Vaughan has toured through much of the United States as well as Europe.  In the Netherlands, his debut album was named one of "Alternative Country's Top Ten Records of the Year." He has toured with John Mellencamp and John Fogerty's 'Words and Music' tour, Farm Aid, Def Leppard, Journey, Shooter Jennings, Marty Stuart, Robert Earl Keen, James McMurtry, and Don Williams.

Vaughan's first two CD releases Love Like a Mule, and Hold On Through Sleep and Dreams both landed in the Top 10 of the Americana Music Charts.

Vaughan's music has been featured on television shows such as; True Blood, Friday Night Lights, Shameless (U.S. TV series), and The Office (U.S. TV series) (3 songs in the series finale). He composed original music for the David Lynch Interview Project that won a webbie, as well as music for The Making of There Will Be Blood Blu-ray Release.

Vaughan is actively composing original musical content for a new amazon TV pilot to be released in August 2014. Aside from his own compositions and performances, Stoll Vaughan is currently Head of A&R for CUT Recordings where he is writing and developing various singer-songwriters- including Duane Betts, son of Dickey Betts of the Allman Brothers. Vaughan and Betts wrote and produced a song for the movie World Made Straight starring Steve Earle to be released February 2015.

In his free time Vaughan guest lectures for the University of Montana Entertainment Management Program where he offers his professional insight in artist development.
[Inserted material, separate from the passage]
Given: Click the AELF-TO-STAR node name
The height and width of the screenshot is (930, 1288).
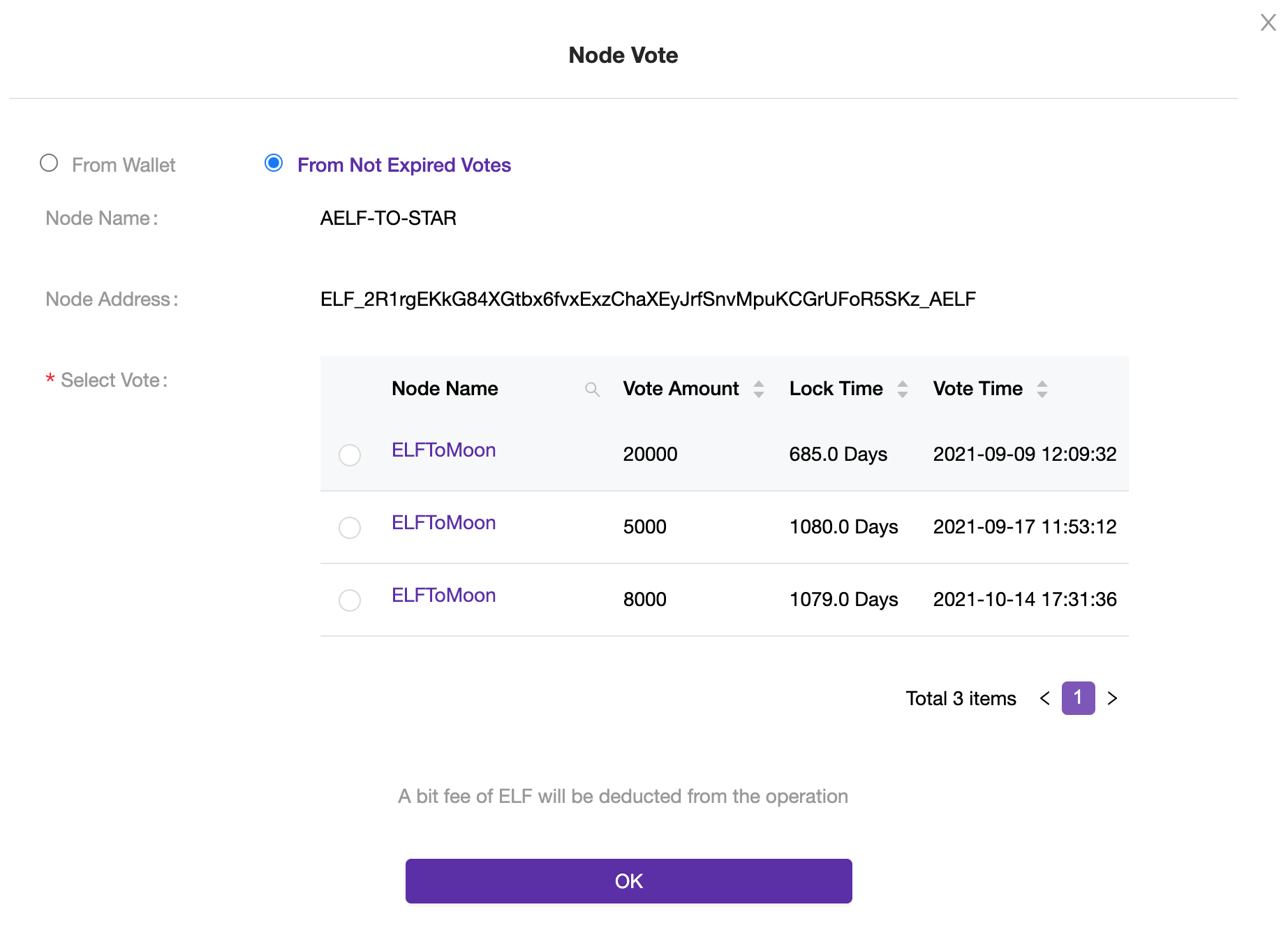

Vaughan's latest project The Living Record is a live recording continuation done in CUT Recordings studio in front of a live audience.

Discography

 2005 – Hold on Thru Sleep and Dreams [Shadow Dog]
 Desire'
 Nowhere
 Sounds of the City
 No Use to Me Now
 I-75
 Coming to Me Now
 Pride Hides
 American Life
 Leaf on a River
 Memories

 2006 – Love Like a Mule [Shadow Dog]

 Alright
 No Stopping
 Savior
 Man That Cares
 Complain
 Between You and I
 Fade Away
 Lonesome
 Seen Moments
 Love Like a Mule
 Head Above the Wheel

 2010 – The Weatherman Dualtone

The Weatherman
Troubles
Coming Back Now
Further Down the Line
Whistling in the Dark 	
Closer Stoll Vaughan 	
Meet You in the Middle 	
War On Love
Maria

References

External links
 Stoll Vaughan on Pure Volume
 Stoll Vaughan on Last.FM
 Stoll Vaughan Photoblog on Buzznet
 Stoll Vaughan Fan Club
 Stoll Vaughan Message Board
 Paste Magazine Article About Fire
 Green Bay Press Gazette Article About Fire
 Folk and Acoustic Music Exchange Review, 2006
 Knox News Interview, 2005
 Music Rebellion Podcast Interview, 2006
 WoodSongs Old-Time Radio Hour Show 380, 2006
 Justin Press Review, July 29, 2006
 San Antonio Express-News Interview, July 27, 2006
 Flagpole Magazine Article, August 9, 2005|

Living people
American country singer-songwriters
American male singer-songwriters
Musicians from Lexington, Kentucky
Writers from Lexington, Kentucky
Country musicians from Kentucky
Singer-songwriters from Kentucky
Year of birth missing (living people)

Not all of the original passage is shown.